Alexis Lundgren is chair of the Dubuque County Republican Party. She says in eastern Iowa the impeachment inquiry will likely boost Republican turnout for Trump.

"I think right now what's going on is pushing the Republicans closer to Trump," Lundgren says. "When I have conversations with people they're irritated just like I am. They want this over with and done, and we want to work on something else that will benefit everyone. I don't think it's doing anything bad for us. I think it's doing bad for the Democrats."

Turnout in Iowa was down in 2016 compared to 2008 and 2012 for both parties, but especially for Democrats. Trump also won a larger share of independents than Hillary Clinton, and those no-party voters were key to his victory.

Tom Barton, a 53-year-old independent from Dubuque, says he’s undecided right now. He voted in 2016, but won’t say for whom because he says he doesn’t want to alienate friends and clients of his business. Barton owns a wealth management firm and says his number one issue is the economy.

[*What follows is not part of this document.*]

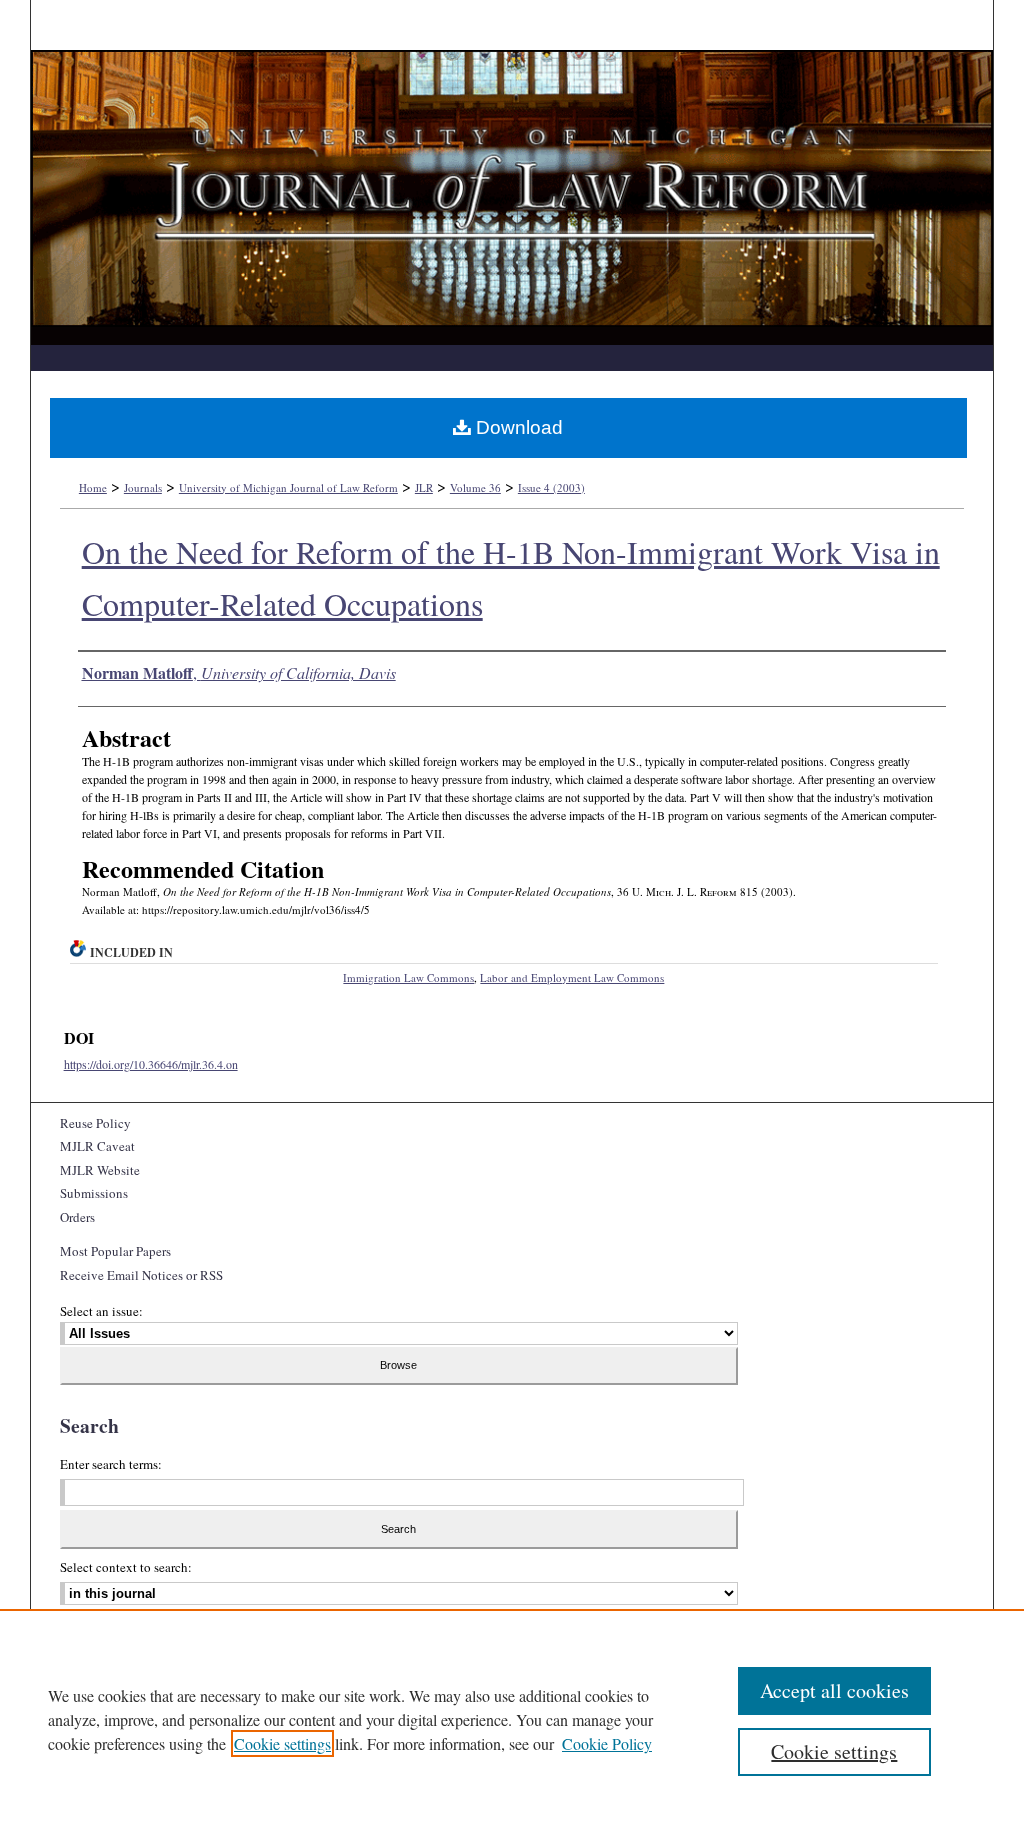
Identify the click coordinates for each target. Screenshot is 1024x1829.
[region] (512, 1719)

"As a financial guy it's frustrating as hell when you’re one tweet away from your whole apple cart being upset here, and so that's worn on me the last three years," Barton says. "I guess I'm for the party that's going to help people do the best economically and right now I don't know who that is."

Winning over no-party voters like Barton is just as important to Trump’s chances as energizing his base. Republicans will find out next year if Trump can shore up that coalition against a flagging approval rating and an impeachment inquiry with growing support.